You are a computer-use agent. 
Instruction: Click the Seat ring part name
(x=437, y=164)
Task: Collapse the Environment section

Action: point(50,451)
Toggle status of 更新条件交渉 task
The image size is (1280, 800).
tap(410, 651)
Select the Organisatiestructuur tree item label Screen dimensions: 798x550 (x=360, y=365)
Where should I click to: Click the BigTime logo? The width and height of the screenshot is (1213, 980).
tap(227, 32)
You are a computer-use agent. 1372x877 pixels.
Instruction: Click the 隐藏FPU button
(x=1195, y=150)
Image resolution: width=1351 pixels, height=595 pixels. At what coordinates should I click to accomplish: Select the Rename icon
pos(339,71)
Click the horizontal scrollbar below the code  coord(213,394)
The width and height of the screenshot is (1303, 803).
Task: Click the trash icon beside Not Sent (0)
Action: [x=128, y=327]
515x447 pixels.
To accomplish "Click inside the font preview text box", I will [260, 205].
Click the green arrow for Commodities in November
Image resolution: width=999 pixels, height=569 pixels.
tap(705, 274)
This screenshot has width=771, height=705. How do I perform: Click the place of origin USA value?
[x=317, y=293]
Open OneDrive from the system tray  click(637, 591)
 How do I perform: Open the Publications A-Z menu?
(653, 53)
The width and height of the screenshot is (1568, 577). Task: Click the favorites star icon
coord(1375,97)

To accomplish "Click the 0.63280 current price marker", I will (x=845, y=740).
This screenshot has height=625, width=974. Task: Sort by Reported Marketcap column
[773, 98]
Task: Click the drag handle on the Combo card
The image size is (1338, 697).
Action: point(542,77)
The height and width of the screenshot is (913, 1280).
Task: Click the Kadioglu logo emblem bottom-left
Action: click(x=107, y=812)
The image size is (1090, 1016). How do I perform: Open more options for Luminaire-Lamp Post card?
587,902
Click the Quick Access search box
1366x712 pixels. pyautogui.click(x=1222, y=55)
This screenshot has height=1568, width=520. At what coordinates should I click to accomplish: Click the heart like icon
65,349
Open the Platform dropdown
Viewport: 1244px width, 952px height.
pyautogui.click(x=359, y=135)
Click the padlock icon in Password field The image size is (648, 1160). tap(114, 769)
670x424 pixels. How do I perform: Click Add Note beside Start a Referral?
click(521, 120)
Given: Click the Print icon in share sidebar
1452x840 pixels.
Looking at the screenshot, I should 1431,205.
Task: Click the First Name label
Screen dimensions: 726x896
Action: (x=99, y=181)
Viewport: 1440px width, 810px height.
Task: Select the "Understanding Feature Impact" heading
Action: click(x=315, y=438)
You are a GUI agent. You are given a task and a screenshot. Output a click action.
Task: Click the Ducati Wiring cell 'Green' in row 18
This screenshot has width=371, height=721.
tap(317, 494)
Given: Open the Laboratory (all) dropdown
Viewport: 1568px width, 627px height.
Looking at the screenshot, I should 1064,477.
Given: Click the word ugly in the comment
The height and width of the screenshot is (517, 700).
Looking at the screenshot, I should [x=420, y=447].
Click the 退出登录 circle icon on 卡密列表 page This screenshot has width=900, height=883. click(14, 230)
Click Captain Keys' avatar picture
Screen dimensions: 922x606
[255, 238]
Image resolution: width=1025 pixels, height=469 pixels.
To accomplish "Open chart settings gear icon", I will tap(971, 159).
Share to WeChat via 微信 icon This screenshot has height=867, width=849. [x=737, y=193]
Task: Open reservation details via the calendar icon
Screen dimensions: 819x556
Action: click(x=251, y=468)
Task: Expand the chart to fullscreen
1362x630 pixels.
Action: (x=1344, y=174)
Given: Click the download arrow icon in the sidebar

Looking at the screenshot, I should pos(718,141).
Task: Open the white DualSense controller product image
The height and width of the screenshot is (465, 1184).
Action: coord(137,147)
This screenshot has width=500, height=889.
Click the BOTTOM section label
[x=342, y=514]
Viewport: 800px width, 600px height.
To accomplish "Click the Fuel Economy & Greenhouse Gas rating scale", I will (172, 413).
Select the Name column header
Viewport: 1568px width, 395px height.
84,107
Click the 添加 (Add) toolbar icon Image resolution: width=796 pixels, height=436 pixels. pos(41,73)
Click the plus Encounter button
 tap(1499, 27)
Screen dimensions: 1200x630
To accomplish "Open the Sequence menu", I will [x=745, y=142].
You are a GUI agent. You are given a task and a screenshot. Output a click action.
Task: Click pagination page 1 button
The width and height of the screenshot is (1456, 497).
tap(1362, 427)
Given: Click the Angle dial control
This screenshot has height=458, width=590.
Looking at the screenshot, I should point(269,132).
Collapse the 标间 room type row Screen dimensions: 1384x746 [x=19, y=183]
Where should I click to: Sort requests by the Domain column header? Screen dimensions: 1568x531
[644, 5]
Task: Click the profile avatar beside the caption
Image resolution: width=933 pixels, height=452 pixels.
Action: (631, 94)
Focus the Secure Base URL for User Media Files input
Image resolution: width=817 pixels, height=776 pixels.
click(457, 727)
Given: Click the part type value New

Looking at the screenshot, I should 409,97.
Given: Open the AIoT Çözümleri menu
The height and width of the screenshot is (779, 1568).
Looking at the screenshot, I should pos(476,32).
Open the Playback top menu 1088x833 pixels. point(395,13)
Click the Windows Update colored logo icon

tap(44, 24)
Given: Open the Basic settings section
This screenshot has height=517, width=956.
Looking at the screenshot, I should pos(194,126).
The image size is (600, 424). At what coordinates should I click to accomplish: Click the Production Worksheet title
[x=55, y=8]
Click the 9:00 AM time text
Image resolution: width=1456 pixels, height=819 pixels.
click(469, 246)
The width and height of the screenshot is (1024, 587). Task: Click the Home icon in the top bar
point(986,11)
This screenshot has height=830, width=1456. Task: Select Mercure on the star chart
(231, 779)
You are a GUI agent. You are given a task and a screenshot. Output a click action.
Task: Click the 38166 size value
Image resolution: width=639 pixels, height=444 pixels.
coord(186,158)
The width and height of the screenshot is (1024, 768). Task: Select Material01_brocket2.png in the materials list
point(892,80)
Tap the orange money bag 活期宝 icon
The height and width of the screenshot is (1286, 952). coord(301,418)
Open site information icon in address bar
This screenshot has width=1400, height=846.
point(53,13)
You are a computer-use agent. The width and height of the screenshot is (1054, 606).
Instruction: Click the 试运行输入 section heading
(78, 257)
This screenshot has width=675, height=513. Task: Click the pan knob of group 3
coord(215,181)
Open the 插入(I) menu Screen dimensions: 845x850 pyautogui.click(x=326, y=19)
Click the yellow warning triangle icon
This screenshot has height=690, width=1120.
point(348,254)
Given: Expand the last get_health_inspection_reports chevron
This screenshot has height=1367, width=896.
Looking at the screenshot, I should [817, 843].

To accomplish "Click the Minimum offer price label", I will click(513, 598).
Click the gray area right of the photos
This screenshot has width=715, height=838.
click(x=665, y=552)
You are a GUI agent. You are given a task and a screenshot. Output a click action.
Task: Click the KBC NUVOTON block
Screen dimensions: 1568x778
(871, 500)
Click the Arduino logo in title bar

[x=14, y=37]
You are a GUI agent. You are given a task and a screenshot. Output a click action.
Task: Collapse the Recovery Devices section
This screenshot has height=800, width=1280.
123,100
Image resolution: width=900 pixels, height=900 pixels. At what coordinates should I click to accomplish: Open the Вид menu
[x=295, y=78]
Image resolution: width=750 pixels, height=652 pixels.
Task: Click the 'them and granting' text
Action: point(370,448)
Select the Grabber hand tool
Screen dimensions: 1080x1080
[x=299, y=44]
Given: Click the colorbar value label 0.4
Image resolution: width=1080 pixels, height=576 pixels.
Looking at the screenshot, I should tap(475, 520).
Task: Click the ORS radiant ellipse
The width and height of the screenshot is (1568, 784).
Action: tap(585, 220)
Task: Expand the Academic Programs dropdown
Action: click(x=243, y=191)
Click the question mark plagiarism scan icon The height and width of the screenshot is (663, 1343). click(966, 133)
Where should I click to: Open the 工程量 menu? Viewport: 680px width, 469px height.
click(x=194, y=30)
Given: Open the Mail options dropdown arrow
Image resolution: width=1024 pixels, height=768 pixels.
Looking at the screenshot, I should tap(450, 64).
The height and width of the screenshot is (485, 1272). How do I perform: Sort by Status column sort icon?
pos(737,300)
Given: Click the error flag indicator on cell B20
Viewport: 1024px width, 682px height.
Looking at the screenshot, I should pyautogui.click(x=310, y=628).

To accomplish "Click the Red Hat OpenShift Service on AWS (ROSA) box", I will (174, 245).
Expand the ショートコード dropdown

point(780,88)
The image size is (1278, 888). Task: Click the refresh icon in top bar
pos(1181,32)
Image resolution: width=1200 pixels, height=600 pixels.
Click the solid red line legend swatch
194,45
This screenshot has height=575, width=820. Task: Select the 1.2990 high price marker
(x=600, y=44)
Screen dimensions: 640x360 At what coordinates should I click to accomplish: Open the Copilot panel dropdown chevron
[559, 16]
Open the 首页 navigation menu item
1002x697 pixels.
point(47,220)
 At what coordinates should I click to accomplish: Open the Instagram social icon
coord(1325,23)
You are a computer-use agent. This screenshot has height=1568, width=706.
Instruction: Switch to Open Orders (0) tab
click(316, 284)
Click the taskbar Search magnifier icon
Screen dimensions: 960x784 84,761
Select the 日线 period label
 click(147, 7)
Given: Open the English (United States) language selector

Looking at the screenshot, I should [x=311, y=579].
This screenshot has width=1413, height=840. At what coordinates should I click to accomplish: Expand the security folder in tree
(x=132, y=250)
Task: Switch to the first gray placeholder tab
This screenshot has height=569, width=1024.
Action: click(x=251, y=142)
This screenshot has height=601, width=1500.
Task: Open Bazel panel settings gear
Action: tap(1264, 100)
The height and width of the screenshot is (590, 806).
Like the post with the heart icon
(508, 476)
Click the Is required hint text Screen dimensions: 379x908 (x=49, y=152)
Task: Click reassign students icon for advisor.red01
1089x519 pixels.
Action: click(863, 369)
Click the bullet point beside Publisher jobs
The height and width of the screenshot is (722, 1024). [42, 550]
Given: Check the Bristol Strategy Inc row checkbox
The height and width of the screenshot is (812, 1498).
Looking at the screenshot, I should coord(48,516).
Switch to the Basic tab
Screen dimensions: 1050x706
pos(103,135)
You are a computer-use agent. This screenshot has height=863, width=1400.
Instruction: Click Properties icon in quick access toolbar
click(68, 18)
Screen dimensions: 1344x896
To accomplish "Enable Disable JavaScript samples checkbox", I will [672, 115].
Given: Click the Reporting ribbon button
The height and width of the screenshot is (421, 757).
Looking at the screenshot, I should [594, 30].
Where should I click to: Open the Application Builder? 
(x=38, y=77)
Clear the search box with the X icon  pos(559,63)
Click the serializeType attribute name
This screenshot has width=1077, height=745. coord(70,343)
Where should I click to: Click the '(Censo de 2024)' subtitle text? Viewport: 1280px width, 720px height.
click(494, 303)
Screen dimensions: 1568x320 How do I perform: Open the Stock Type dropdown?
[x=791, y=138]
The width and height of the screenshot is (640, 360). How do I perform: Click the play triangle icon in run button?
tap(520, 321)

▸ **Task requirements**
State the number of lines in these entries that include the string "cell". Provide nothing beyond that number.

▸ **Solution to the problem**
2